● **To do**: Arrange every line of the listing below as a numbered list, skipping blank lines and leaving the pictures out.

++++ Data in this exercise

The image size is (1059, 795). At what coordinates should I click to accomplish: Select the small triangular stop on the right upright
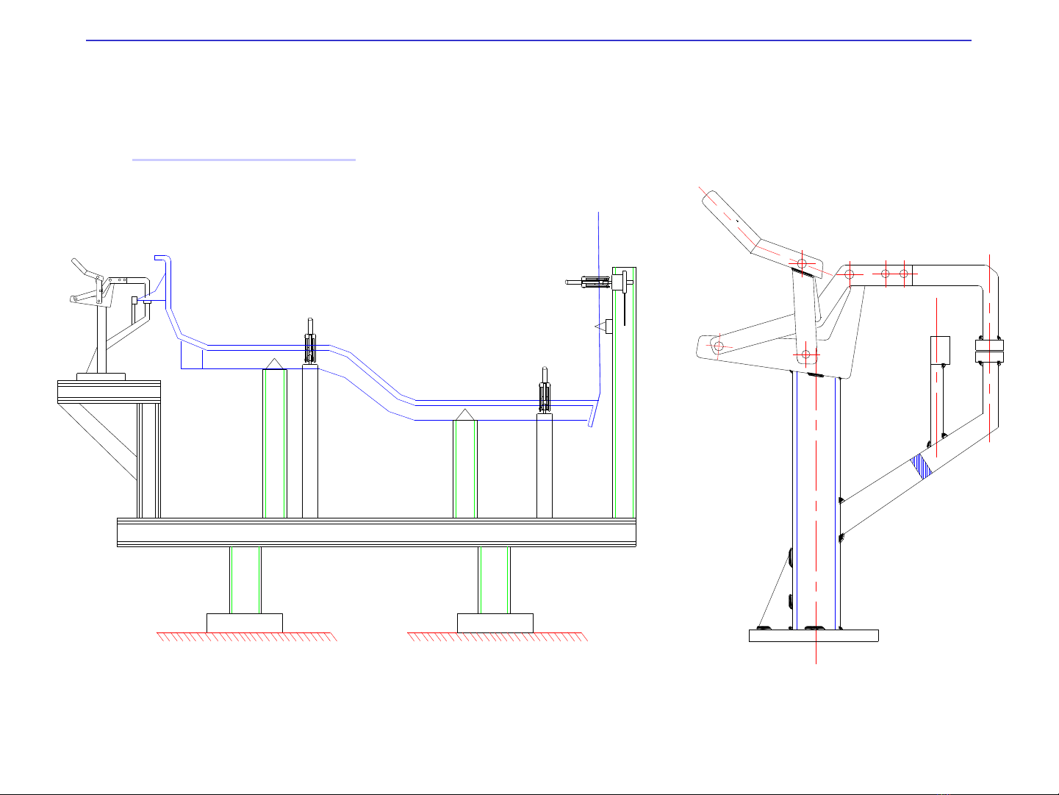599,325
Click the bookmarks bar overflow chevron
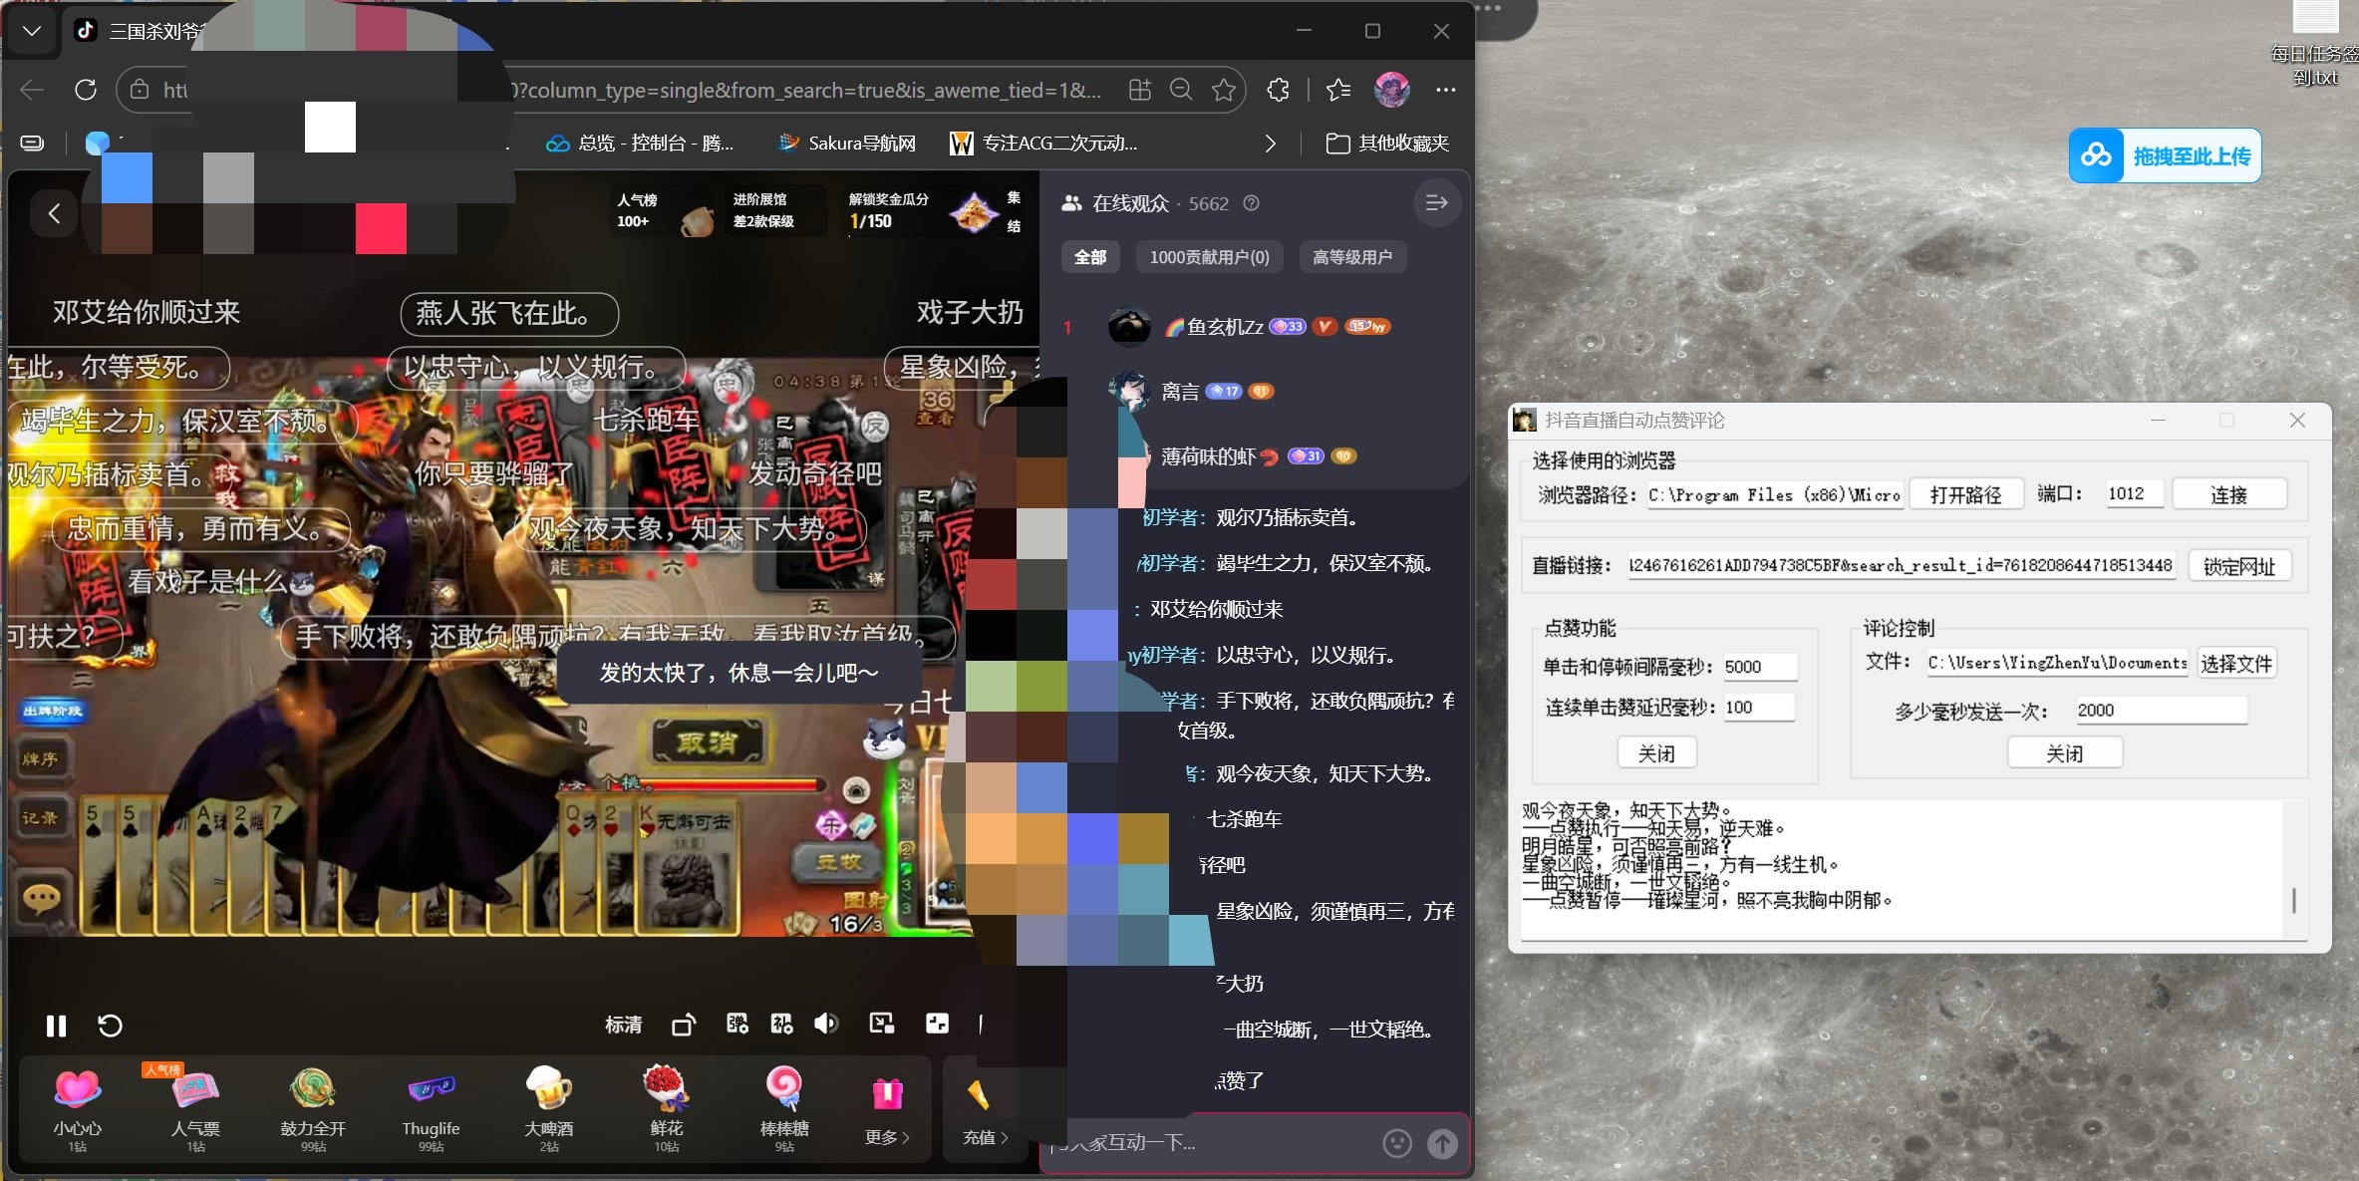This screenshot has height=1181, width=2359. [x=1270, y=144]
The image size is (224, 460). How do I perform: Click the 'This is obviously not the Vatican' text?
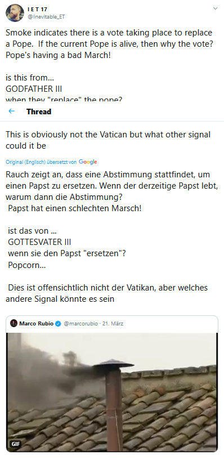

++++++++

● **Output for this task**:
1. The image size is (1059, 795). At what coordinates should I click to accomplish: Select the small triangular stop on the right upright
2. 599,325
3. Click the bookmarks bar overflow chevron
4. This screenshot has height=1181, width=2359. [x=1270, y=144]
5. The image size is (224, 460). How do I perform: Click the 'This is obviously not the Vatican' text?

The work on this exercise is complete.